Exercise description =
Look through the records below for the line with "Task: Copy the channel ARN". Return that line and each one after it up to and including the line with "You are a computer-use agent. Screen dimensions: 2348x1467", exactly.

· · ·

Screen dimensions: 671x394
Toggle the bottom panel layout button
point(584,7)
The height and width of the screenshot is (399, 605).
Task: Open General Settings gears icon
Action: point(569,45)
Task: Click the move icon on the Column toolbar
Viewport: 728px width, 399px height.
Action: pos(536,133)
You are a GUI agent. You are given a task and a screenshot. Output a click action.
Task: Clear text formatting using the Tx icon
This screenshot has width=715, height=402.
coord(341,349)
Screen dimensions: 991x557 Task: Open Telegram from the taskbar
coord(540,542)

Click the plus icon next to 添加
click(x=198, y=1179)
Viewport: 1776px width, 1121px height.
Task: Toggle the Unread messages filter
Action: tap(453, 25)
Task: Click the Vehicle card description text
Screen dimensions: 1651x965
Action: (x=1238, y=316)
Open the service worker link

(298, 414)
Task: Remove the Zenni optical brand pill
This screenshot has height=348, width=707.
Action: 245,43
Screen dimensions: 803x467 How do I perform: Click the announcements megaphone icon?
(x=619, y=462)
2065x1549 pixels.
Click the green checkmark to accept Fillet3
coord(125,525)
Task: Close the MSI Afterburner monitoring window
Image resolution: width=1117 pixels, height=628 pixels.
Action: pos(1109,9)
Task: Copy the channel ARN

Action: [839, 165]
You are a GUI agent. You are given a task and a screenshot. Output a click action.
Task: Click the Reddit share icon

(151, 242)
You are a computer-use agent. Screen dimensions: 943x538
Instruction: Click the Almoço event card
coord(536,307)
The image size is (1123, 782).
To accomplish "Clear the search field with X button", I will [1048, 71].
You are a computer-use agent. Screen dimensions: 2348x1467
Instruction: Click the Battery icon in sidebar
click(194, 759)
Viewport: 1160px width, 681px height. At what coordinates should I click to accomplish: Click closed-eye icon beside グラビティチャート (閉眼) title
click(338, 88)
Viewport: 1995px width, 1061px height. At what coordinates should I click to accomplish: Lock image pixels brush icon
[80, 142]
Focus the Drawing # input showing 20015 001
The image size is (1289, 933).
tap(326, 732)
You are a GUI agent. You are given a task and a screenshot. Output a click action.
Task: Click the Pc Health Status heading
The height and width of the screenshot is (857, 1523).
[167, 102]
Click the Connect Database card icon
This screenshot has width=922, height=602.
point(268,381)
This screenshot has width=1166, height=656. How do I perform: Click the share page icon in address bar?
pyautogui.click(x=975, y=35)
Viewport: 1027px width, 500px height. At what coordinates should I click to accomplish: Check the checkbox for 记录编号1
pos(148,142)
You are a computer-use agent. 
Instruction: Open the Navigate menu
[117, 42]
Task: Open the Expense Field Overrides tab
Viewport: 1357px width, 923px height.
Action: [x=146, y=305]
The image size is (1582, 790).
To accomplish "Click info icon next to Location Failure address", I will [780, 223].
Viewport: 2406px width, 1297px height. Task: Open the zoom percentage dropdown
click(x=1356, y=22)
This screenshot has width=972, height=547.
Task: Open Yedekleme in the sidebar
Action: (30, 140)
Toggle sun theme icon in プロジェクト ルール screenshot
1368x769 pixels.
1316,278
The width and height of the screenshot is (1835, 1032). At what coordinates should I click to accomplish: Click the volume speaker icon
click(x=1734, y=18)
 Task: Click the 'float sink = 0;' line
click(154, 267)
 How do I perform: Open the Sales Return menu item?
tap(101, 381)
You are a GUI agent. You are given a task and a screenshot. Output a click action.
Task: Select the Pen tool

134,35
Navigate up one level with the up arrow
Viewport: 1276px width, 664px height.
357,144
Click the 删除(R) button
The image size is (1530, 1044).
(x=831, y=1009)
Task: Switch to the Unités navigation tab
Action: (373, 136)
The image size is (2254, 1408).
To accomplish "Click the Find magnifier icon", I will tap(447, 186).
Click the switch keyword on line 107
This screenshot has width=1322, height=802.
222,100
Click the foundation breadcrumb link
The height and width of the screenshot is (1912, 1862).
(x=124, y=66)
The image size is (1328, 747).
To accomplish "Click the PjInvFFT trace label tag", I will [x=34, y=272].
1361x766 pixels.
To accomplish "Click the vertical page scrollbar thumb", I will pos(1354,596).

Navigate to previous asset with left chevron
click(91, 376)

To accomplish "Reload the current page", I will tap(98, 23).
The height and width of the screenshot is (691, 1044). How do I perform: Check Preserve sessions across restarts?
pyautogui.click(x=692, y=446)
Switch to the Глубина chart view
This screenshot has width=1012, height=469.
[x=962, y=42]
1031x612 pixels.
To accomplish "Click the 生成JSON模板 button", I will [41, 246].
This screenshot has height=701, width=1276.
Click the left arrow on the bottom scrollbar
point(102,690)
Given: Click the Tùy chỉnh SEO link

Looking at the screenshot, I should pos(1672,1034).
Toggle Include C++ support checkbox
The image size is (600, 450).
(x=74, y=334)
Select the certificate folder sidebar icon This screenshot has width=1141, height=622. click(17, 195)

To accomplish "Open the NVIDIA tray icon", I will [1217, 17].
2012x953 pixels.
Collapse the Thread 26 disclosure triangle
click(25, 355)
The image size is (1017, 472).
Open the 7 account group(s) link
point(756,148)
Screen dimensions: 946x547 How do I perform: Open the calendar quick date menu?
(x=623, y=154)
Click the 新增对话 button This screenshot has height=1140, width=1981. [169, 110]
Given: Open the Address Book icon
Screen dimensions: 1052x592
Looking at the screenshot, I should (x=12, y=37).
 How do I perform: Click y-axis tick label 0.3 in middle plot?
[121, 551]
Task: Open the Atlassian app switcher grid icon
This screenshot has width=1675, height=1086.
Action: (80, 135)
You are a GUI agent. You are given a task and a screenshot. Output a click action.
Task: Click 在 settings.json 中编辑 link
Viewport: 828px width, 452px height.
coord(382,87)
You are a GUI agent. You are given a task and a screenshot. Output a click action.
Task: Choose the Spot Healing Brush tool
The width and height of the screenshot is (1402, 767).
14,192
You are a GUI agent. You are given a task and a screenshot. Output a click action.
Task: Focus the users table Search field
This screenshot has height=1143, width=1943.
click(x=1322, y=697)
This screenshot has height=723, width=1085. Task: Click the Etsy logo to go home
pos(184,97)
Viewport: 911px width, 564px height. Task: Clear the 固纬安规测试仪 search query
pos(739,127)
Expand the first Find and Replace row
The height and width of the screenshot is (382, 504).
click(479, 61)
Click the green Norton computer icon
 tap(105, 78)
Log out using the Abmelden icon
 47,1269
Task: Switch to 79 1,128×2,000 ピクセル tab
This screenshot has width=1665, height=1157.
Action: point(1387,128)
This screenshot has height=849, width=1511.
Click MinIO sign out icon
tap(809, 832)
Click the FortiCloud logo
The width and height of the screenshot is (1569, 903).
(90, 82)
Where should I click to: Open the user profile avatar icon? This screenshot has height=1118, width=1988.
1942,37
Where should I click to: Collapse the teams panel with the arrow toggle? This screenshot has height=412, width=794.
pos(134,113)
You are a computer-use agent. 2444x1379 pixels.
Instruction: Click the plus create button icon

· · ·

Response area =
Task: Copy the channel ARN

Action: [839, 165]
You are a GUI agent. You are given a task and a screenshot. Output a click action.
Task: Click the Reddit share icon

(151, 242)
You are a computer-use agent. Screen dimensions: 943x538
Instruction: Click the Almoço event card
coord(536,307)
The image size is (1123, 782).
To accomplish "Clear the search field with X button", I will [1048, 71].
You are a computer-use agent. Screen dimensions: 2348x1467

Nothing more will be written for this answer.